── Dataset extract ──
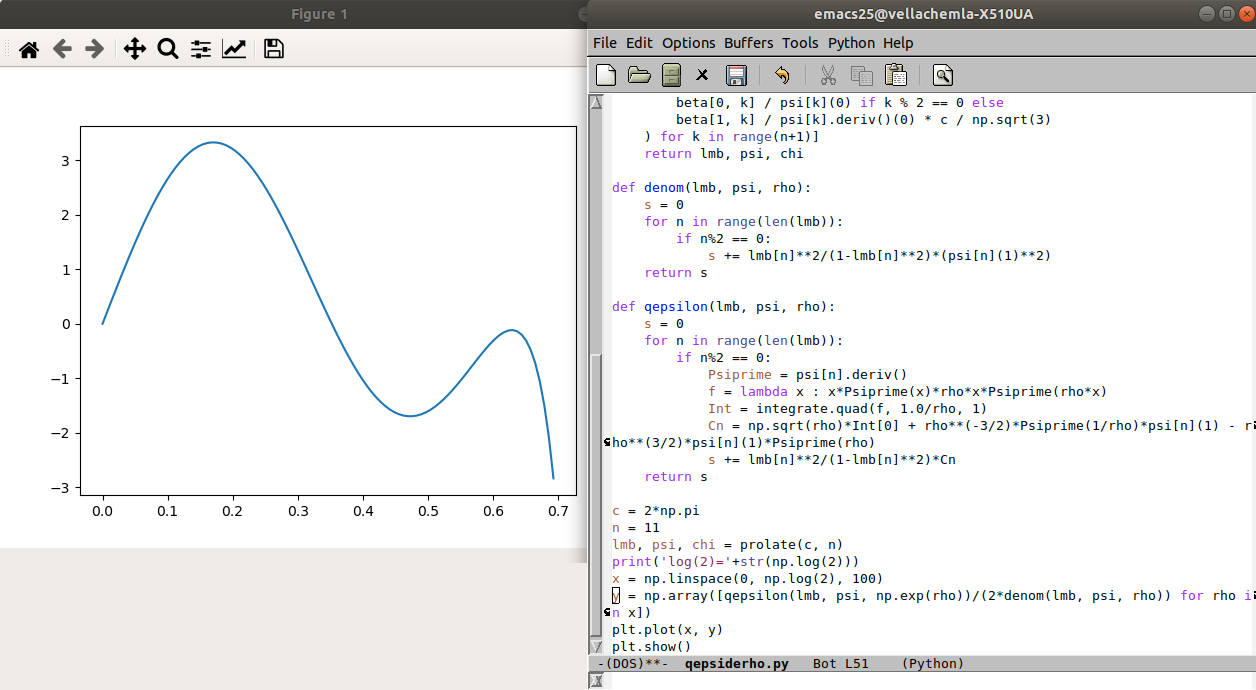1256x690 pixels.
Task: Go back to previous plot view
Action: (x=62, y=49)
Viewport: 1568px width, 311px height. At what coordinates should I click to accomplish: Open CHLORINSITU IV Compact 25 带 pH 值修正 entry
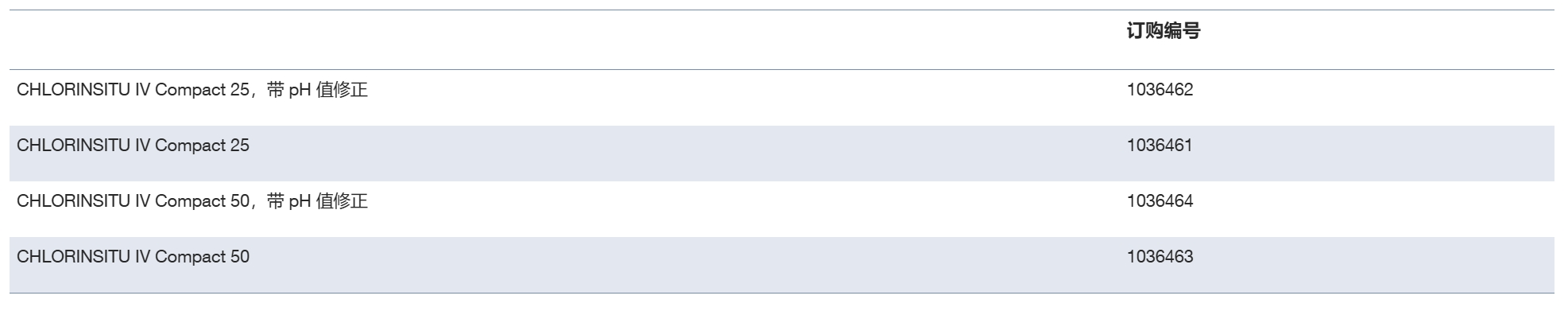(192, 90)
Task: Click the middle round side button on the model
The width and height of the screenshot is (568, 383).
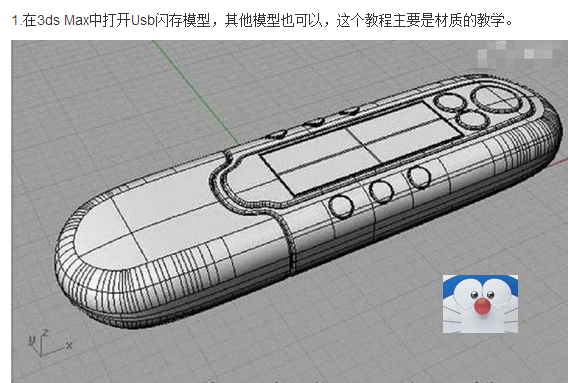Action: [x=381, y=191]
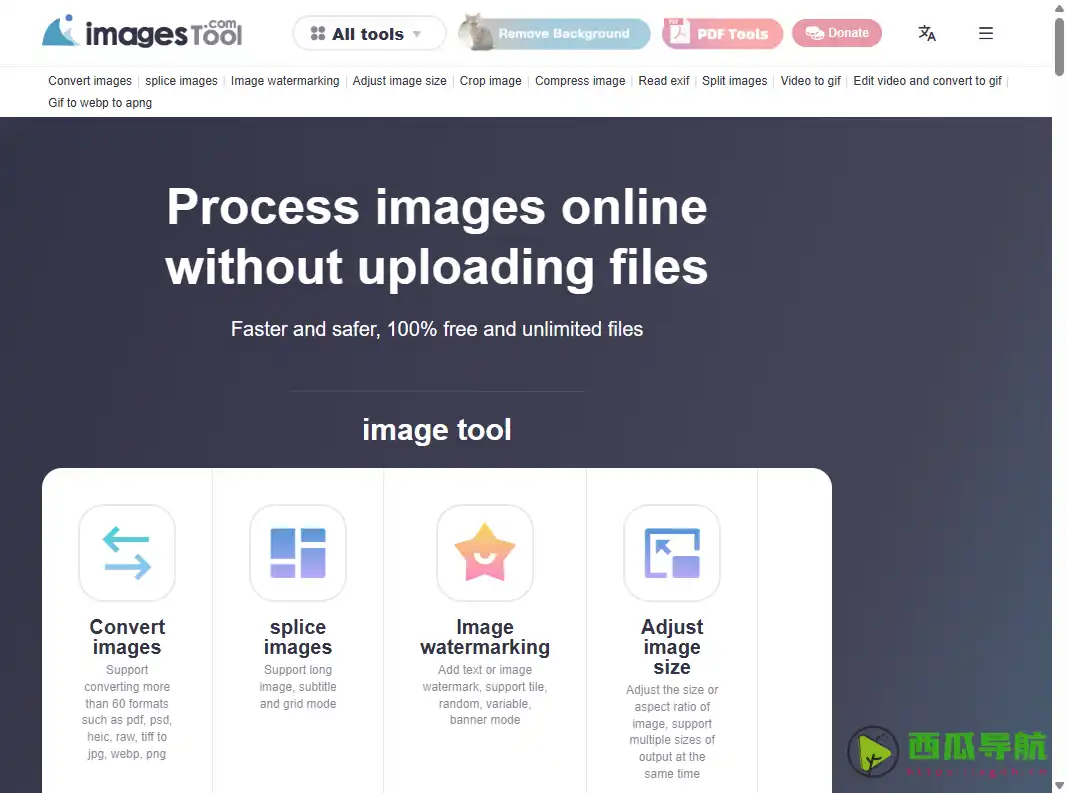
───
* Exercise details: From the line containing "Task: Click the" through the last line of the records, both included, output those lines exactly and nothing else; skip the pictures.

* Answer space:
Task: Click the middle round side button on the model
The width and height of the screenshot is (568, 383).
Action: [x=381, y=191]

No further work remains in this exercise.